EXERCISE DETAILS
Can you render the entries from the line with "You are a GUI" through the end of the entries as a Markdown table with the columns Row and Text, giving each line a number, skipping blank lines, and leaving the pictures out?

---------- DATA LISTING

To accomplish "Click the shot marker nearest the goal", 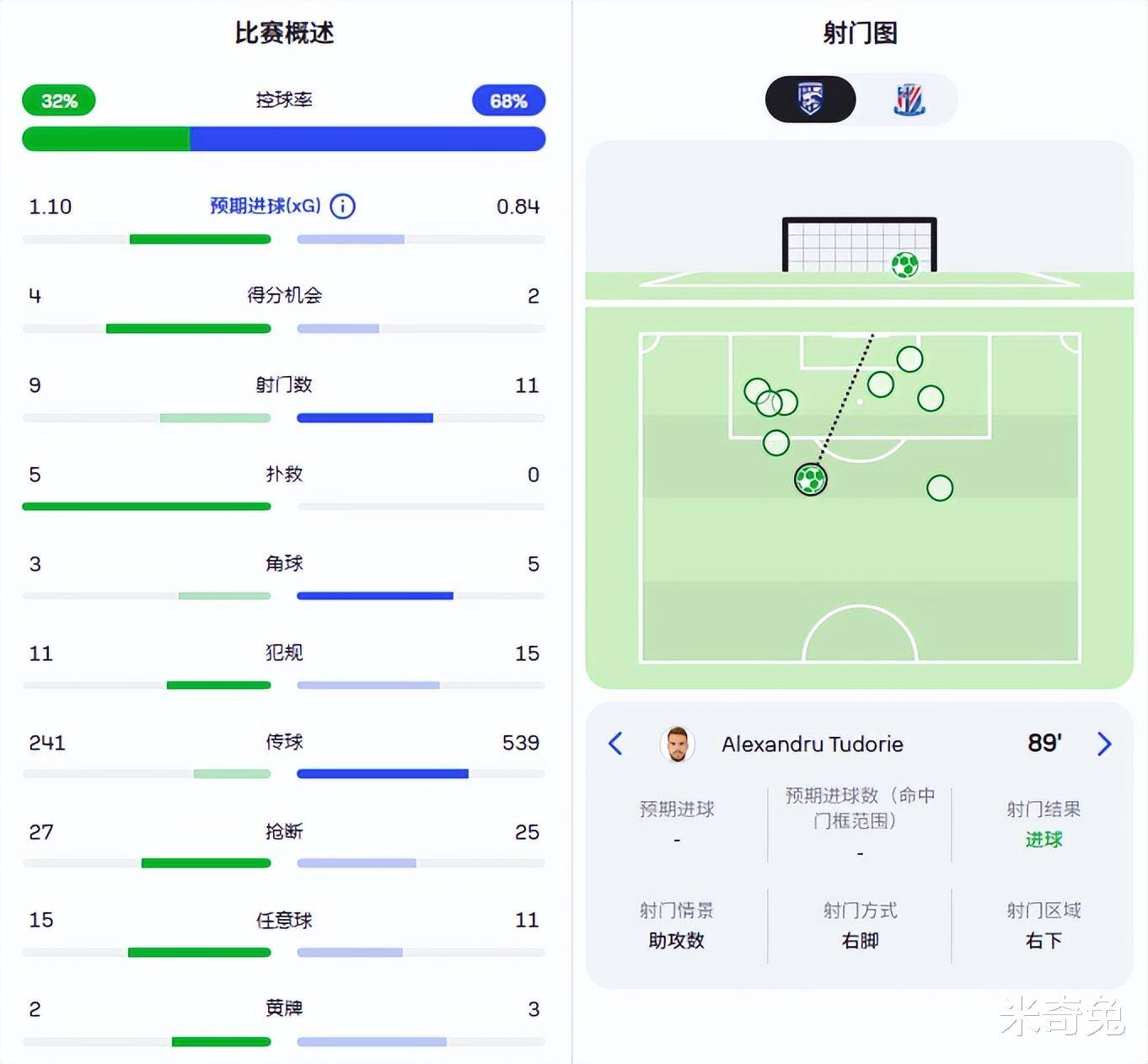I will point(909,359).
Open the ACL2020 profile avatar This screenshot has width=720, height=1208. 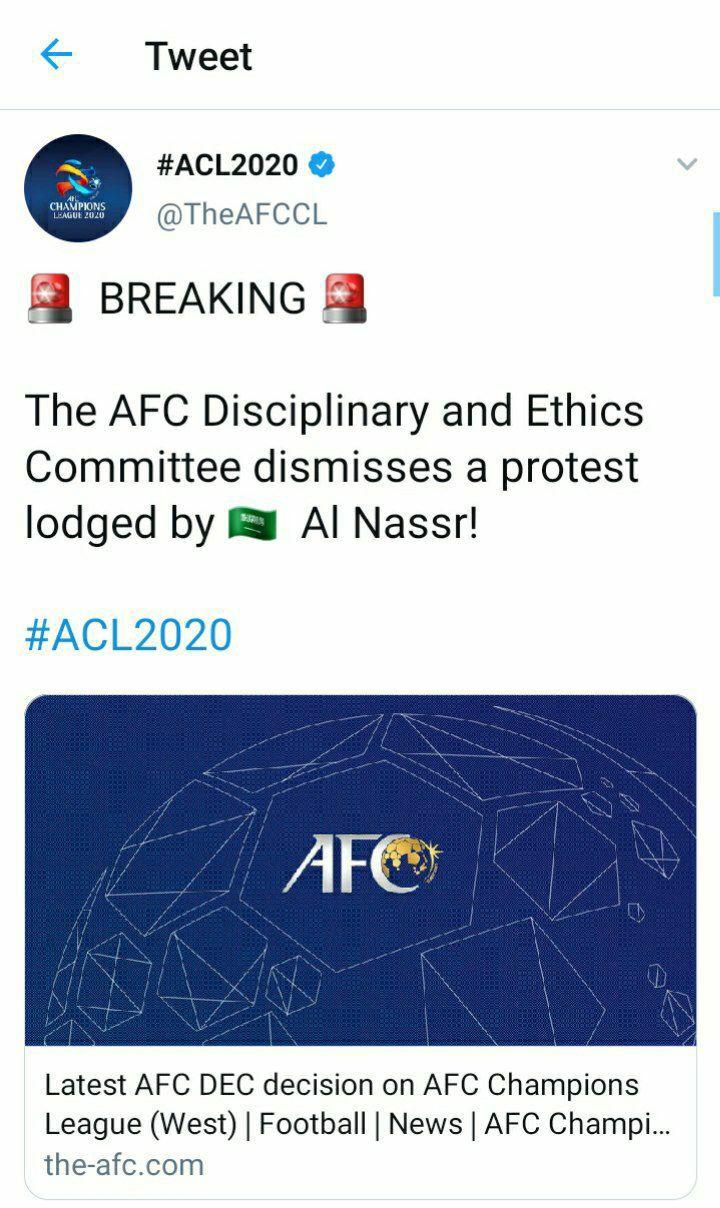coord(78,188)
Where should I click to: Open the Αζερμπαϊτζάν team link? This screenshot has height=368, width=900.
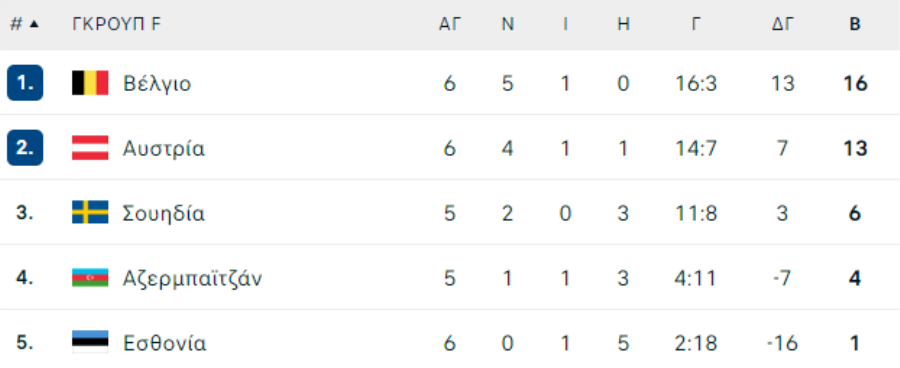[x=192, y=278]

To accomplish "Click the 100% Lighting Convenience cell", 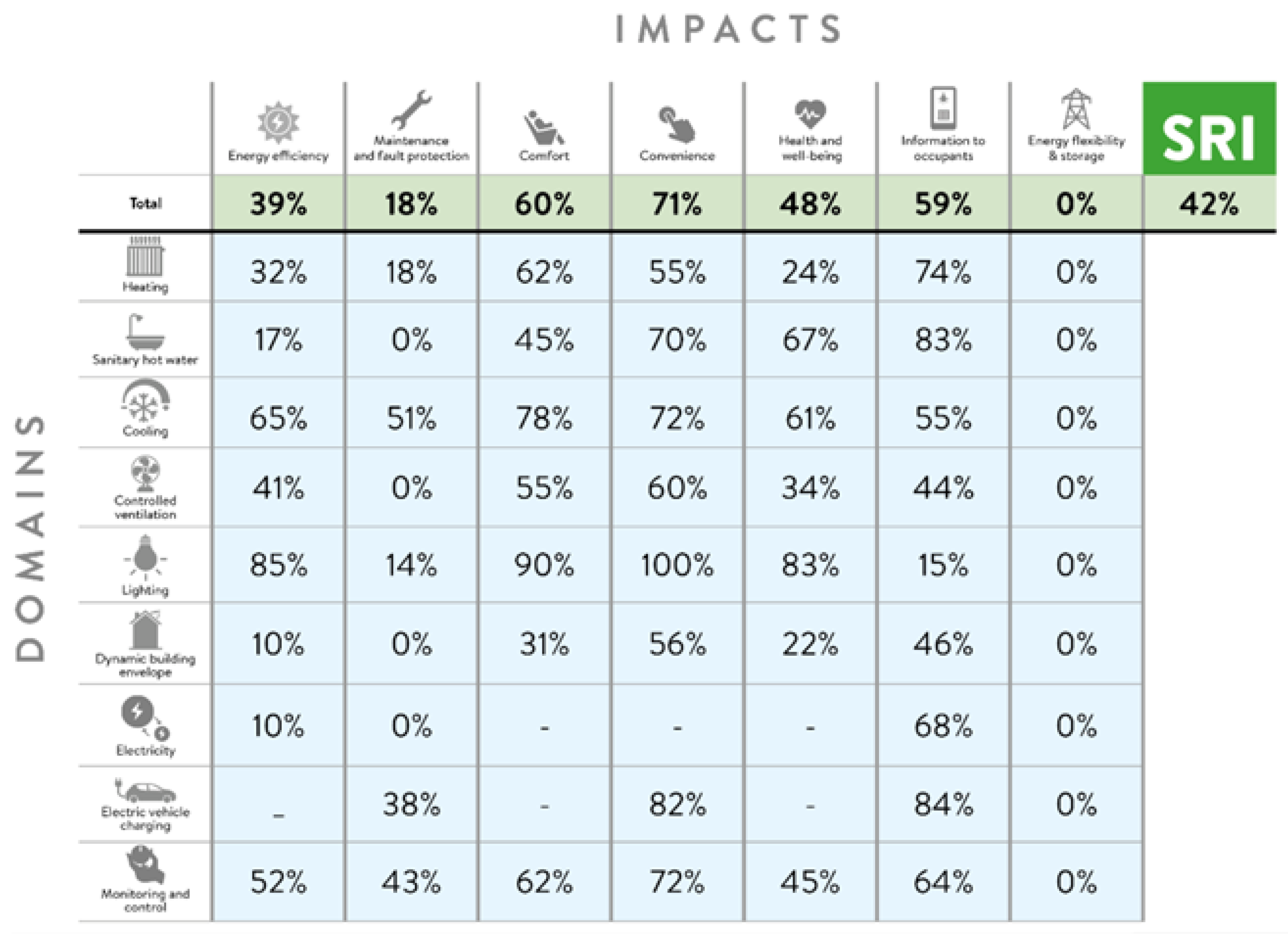I will (676, 565).
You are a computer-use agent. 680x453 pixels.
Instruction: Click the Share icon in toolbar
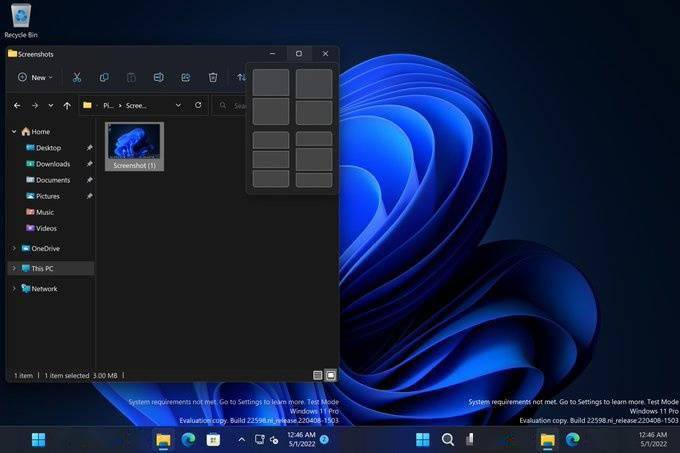pos(185,77)
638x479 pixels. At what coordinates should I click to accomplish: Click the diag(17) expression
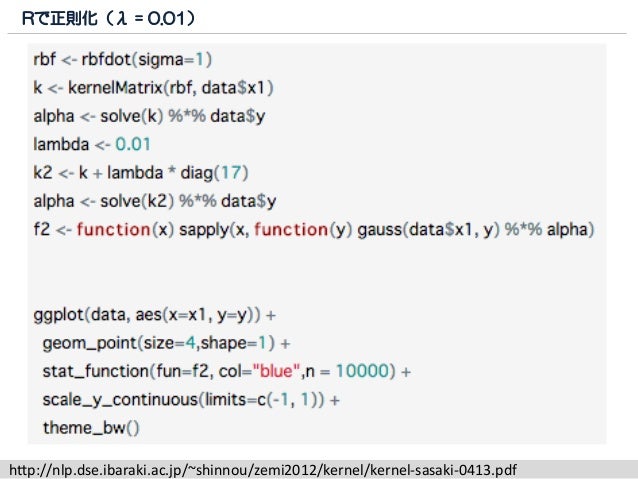pyautogui.click(x=214, y=173)
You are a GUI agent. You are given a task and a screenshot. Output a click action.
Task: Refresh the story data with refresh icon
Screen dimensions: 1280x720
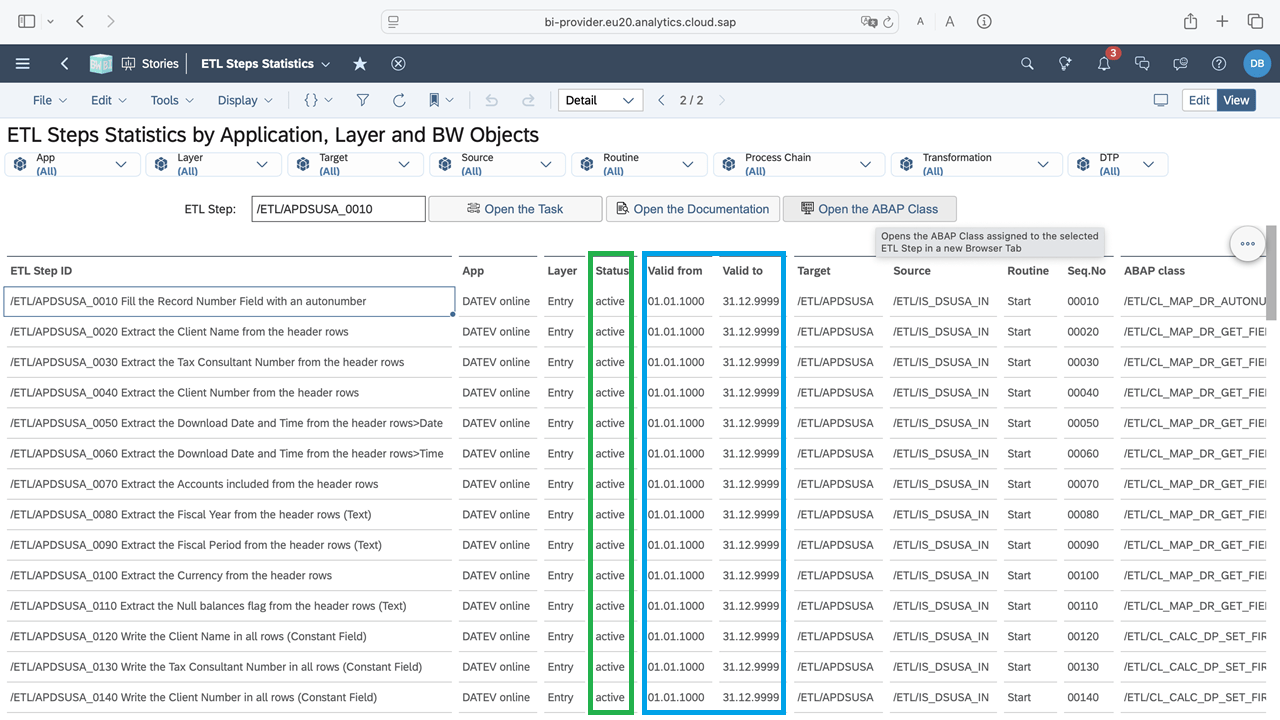click(x=399, y=100)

--------------------

CORRECT ANSWER
| Row | Text |
|---|---|
| 1 | You are a GUI agent. You are given a task and a screenshot. Output a click action. |
| 2 | Task: Refresh the story data with refresh icon |
| 3 | Screen dimensions: 1280x720 |
| 4 | click(x=399, y=100) |